> _ASSIGNMENT_
Pull each line holding the word "agent" from the data.

> _EXTRACTED RECORDS_

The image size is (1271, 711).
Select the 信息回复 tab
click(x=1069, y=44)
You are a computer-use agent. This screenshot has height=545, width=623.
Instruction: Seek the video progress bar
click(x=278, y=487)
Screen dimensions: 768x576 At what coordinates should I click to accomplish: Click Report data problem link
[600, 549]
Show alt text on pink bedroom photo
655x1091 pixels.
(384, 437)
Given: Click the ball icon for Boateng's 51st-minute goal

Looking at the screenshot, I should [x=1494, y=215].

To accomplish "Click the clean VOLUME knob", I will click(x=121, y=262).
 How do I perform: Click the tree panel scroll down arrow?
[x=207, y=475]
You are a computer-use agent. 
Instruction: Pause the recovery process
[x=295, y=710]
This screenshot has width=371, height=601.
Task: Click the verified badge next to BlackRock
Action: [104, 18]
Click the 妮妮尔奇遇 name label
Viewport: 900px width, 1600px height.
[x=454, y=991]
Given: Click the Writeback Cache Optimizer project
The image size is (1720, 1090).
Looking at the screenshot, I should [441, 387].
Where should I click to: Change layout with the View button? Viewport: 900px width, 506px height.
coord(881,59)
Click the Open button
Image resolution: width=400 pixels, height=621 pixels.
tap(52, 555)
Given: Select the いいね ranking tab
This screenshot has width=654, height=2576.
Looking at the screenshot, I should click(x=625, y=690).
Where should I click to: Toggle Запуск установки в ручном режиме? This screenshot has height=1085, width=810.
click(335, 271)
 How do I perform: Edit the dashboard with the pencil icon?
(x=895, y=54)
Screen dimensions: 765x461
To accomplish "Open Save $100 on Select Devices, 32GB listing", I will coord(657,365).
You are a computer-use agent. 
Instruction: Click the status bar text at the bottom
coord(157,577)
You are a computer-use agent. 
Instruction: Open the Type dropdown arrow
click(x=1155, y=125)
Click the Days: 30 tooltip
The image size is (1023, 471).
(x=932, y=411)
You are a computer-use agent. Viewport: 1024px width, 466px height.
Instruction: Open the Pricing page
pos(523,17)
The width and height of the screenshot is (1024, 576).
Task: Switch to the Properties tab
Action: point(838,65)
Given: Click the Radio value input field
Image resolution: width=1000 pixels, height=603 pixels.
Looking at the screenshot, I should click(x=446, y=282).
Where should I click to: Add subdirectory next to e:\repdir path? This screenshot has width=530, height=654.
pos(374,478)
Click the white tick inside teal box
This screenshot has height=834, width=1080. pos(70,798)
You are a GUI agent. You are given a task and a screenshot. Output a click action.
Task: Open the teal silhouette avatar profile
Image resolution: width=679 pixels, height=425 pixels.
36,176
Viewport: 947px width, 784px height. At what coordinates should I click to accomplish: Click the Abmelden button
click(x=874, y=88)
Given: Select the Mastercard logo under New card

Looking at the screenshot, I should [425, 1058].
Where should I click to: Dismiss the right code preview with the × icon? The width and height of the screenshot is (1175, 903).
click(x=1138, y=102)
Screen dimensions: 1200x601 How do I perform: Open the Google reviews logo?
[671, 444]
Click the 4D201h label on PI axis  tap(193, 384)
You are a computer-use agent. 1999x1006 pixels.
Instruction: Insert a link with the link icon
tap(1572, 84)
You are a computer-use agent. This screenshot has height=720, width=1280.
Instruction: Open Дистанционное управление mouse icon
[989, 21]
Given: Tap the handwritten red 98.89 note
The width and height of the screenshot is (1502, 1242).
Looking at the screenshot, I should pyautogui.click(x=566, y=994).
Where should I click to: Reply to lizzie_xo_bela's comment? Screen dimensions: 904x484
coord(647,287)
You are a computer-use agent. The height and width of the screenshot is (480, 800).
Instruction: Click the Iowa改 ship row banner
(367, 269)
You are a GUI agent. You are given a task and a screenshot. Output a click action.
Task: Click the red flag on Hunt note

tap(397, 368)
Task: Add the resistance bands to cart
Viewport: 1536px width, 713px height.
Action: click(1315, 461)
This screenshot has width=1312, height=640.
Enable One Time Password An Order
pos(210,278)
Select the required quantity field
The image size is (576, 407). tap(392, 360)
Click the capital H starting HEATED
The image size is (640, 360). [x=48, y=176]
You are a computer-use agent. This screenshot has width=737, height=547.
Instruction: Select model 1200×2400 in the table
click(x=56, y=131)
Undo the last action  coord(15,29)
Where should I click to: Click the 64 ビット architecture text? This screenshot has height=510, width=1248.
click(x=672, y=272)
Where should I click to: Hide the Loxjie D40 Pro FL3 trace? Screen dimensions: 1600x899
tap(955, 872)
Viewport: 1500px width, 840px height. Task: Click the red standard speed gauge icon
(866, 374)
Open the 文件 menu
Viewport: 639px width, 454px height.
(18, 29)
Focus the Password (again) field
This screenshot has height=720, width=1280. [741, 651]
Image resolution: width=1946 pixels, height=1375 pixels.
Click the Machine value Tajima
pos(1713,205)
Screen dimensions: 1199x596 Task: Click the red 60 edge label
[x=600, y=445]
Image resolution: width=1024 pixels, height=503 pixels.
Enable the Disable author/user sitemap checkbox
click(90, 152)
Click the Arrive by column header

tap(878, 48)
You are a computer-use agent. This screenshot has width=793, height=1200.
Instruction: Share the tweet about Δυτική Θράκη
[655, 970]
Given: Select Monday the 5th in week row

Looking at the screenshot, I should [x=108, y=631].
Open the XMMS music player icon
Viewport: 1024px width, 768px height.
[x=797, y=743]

> _OUTPUT_
You are a computer-use agent. This screenshot has height=545, width=623.
You are a computer-use agent. 
You are a computer-use agent. 
You are a computer-use agent. 
You are a computer-use agent. Viewport: 1024px width, 466px height.
You are a GUI agent. You are given a task and a screenshot. Output a click action.
You are a computer-use agent. 1999x1006 pixels.
You are a computer-use agent. This screenshot has height=720, width=1280.
You are a computer-use agent. The height and width of the screenshot is (480, 800).
You are a GUI agent. You are given a task and a screenshot. Output a click action.
You are a computer-use agent. This screenshot has width=737, height=547.
You are a computer-use agent. This screenshot has width=793, height=1200.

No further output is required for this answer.